Ademais, isso redundaria necessariamente numa obrigatória alteração das suas ideias técnico-jurídicas iniciais e no modo de condução da situação (mudança), tendo em vista que as mudanças fazem parte da vida e que soluções utilizadas no passado podem não se mostrar adequadas e atualizadas o suficiente para as demandas presentes (mudança).

Um outro cenárioconcreto possível

Imagine-se, no entanto, que Augusto e Célio, sem qualquer noção prévia de instrumentos disponibilizados pela PNL, se mantivessem inflexíveis no que tange as suas respectivas teses jurídicas materiais e processuais a ser utilizada na contestação do cliente do escritório.

Infelizmente o impasse existente entre os dois chegou ao advogado dono do escritório, Dr. Carvalho. Que tipos de recursos poderiam ser usados pelo experiente dono do escritório para resolver isso?

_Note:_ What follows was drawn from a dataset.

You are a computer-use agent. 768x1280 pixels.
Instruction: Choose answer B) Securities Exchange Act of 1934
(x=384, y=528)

O Dr. Carvalho poderia fazer uso da estratégia Disney que – apesar de ser muito utilizada em projetos, teria aplicação neste caso.

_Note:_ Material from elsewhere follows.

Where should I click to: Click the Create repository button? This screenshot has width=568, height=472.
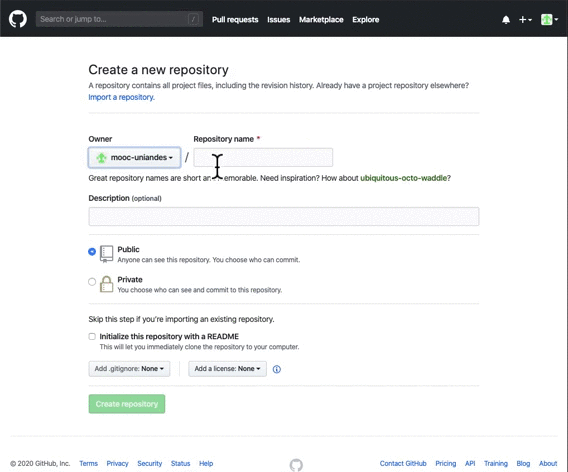127,404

Em um primeiro estágio, Augusto e Célio exporiam os seus pontos de vista ao Dr. Carvalho (estágio dos sonhadores – “brainstorm“).

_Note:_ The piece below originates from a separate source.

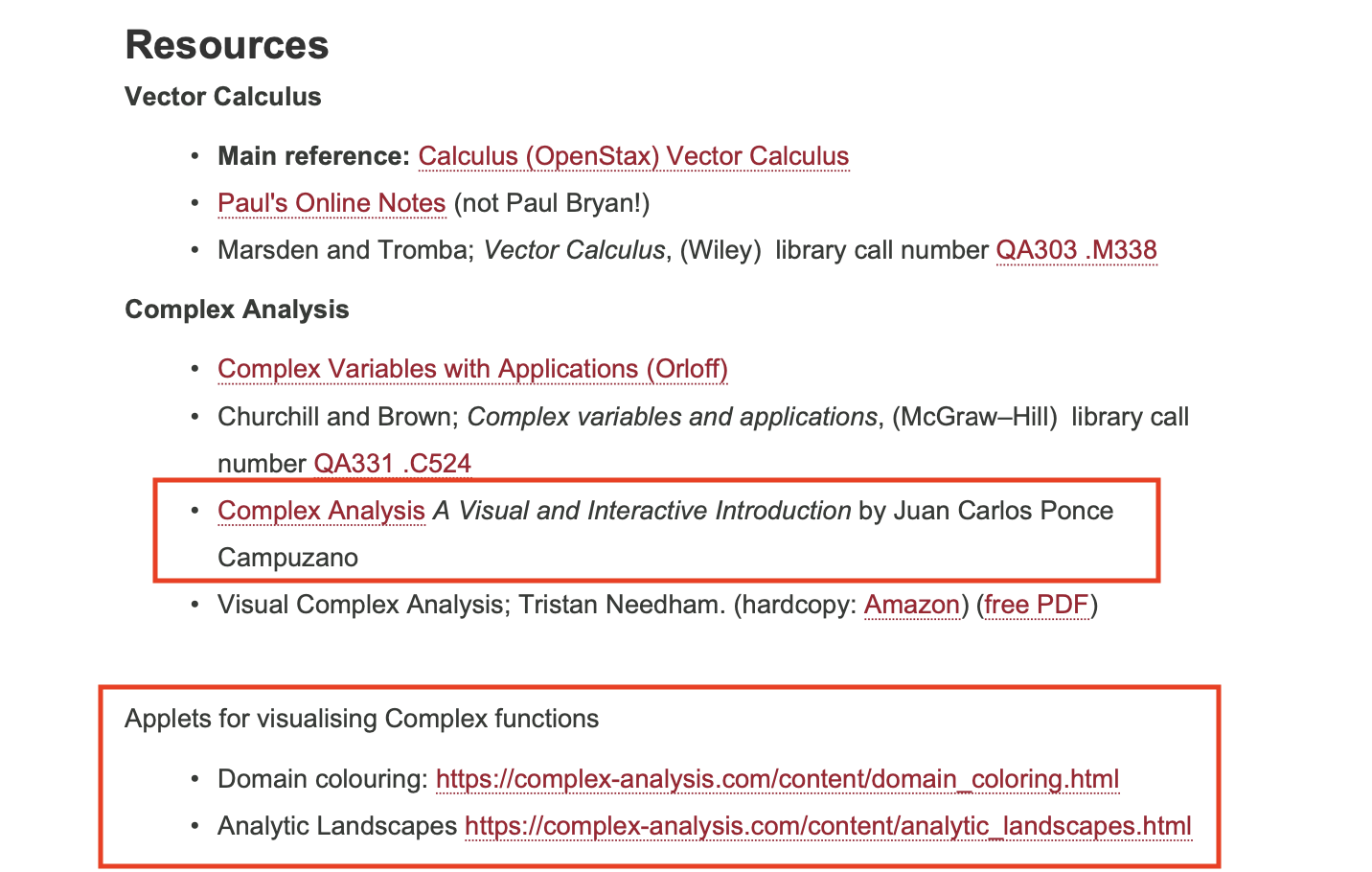Click 'Visual Complex Analysis; Tristan Needham' text

471,605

Numa segunda etapa, Augusto e Célio seriam indagados como seria aplicar na realidade cada uma das teses isoladamente. Ou seja, quais seriam os argumentos-chaves das teses de cada um e suas repercussões (estágio dos realistas).

Após tudo isso, os três em conjunto seriam críticos das duas teses (englobando todos os aspectos refletidos e discutidos) e chegariam ao consenso (estágio dos críticos).

Em todas essas etapas, o Dr. Carvalho aplicou concomitantemente técnicas de PNL aplicadas à Liderança, tais como: i) iniciativa; ii) ouvir atentamente os advogados (escuta ativa); iii) estabelecimento de limites (fixou critérios para solução do problema); iv) utilizou uma forma de resolução aberta e transparente (orientada para solucionar o problema) e v) sempre envolveu todos que estavam engajados na discussão (foco no “NÓS”). Todas essas ferramentas estão ligadas à comunicação assertiva do líder.

Um caminho promissor

Observa-se como as habilidades mencionadas propiciam uma diferenciação do profissional no dia a dia, o desenvolve e capacita para se deparar nas mais diversas situações que a vida profissional e até pessoal podem oferecer.

Ou seja, pode-se constatar claramente que uma relação integrada entre as técnicas de PNL ligadas ao exercício da liderança tem o poder de evitar conflitos, criar um sentimento de respeito às individualidades, estimular o potencial individual de cada pessoa que integra a equipe, estimular a adesão e o empenho de todos os participantes da equipe, direcionar a equipe atingir de modo mais objetivo e eficiente as suas metas e, por fim, desconstituir a figura mítica do “chefe”para construir a imagem de um verdadeiro líder dentro de um escritório de advocacia ou departamento jurídico.